Les modes de réalisation des Figures 37 et 38 de D4 suggèrent la mise en place d'un circuit de réveil au moyen des transistors TR1, TR2 (Figure 37) ou TR3 (Figure 38) en amont du microcontrôleur. Cette configuration ne reproduit cependant pas le circuit revendiqué qui exige que le signal détecté soit fourni au circuit de réveil, mais aussi au circuit de mise en forme au sein des moyens de traitement. Or, dans les modes de réalisation des Figures 37 et 38, si c'est bien le signal détecté qui est fourni aux circuits de réveils, (TR1, TR2, respectivement TR3), c'est un signal différent (im1, im2) qui est transmis au circuit de mise en forme.

Par conséquent, la modification du dispositif de D1 à la lumière de l'enseignement de D4 ne conduit pas à l'objet revendiqué.

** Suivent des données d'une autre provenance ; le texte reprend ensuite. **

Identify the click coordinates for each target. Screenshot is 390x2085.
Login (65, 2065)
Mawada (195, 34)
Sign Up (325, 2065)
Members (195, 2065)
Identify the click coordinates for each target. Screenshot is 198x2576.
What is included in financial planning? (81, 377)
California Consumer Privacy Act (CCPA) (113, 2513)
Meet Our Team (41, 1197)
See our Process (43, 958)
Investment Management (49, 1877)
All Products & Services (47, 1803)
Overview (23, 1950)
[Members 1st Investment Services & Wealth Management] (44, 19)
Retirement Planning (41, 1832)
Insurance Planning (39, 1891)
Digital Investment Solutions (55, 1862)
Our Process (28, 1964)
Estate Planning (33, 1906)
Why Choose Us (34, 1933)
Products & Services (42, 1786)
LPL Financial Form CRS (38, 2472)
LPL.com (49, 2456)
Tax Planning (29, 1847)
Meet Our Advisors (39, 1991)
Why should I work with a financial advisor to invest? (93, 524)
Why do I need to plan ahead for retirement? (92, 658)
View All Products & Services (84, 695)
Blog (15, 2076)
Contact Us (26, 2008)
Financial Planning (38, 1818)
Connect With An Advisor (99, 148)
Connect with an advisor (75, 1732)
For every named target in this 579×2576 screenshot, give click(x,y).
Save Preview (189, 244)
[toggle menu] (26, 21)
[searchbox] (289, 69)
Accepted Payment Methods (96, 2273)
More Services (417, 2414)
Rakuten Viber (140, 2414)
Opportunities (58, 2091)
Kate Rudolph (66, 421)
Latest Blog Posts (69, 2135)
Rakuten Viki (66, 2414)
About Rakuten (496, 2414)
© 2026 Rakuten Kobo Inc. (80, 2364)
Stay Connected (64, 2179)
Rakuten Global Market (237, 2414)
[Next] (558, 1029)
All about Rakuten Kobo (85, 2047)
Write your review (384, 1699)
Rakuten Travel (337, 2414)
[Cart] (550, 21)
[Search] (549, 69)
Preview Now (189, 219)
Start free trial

2.5 Le document EP-A-771 929 (D2) décrit un système de commande d'éléments de protection solaire. Ce système peut intégrer un dispositif de mesure de la vitesse du vent. Le document ne décrit pas le détail de l'architecture des moyens de traitement du signal détecté et est donc, pour cette raison, moins pertinent que ne l'est D1.

De même, le document DE-A-44 07 342 (D3) décrit un dispositif similaire de store à bras équipé d'un moyen de détection des effets du vent utilisé pour commander, par le biais d'une unité de commande prévue à cet effet, le mouvement du store. Ce document ne précise pas la manière dont le signal détecté est exploité par l'unité de commande.

2.6 L'objet de la revendication 1 de la requête principale ne découle donc pas de manière évidente de l'état de la technique. L'objet de la revendication est donc inventif au sens de l'article 56 CBE 1973.

La revendication indépendante 10 concerne un procédé de commande pour dispositif de sécurité contre les effets du vent d'un store à bras. La revendication 10 reproduit les éléments du dispositif de détection de la revendication 1 auquel le procédé de commande est destiné à s'appliquer.

L'objet de la revendication 1 étant inventif au sens de l'article 56 CBE 1973, le procédé de la revendication 10 l'est donc également.

2.7 En conclusion, la requête principale est recevable, sans que la Chambre n'ait à se prononcer sur le bien fondé de la requête subsidiaire.

Dispositif

Par ces motifs, il est statué comme suit

1. La décision attaquée est annulée.

2. L'affaire est renvoyée à la division d'examen afin de délivrer un brevet sur la base des documents suivants :

- Revendications :

1 - 13 selon la requête principale telle que déposée

par courrier électronique le 16 juin 2016 ;

- Description :

pages 1, 2, 6 - 12 telles que publiées ;

pages 3 à 5 telles que déposées le 12 avril 2016 ;

- Figures :

feuilles 1/2 - 2/2 telles que publiées.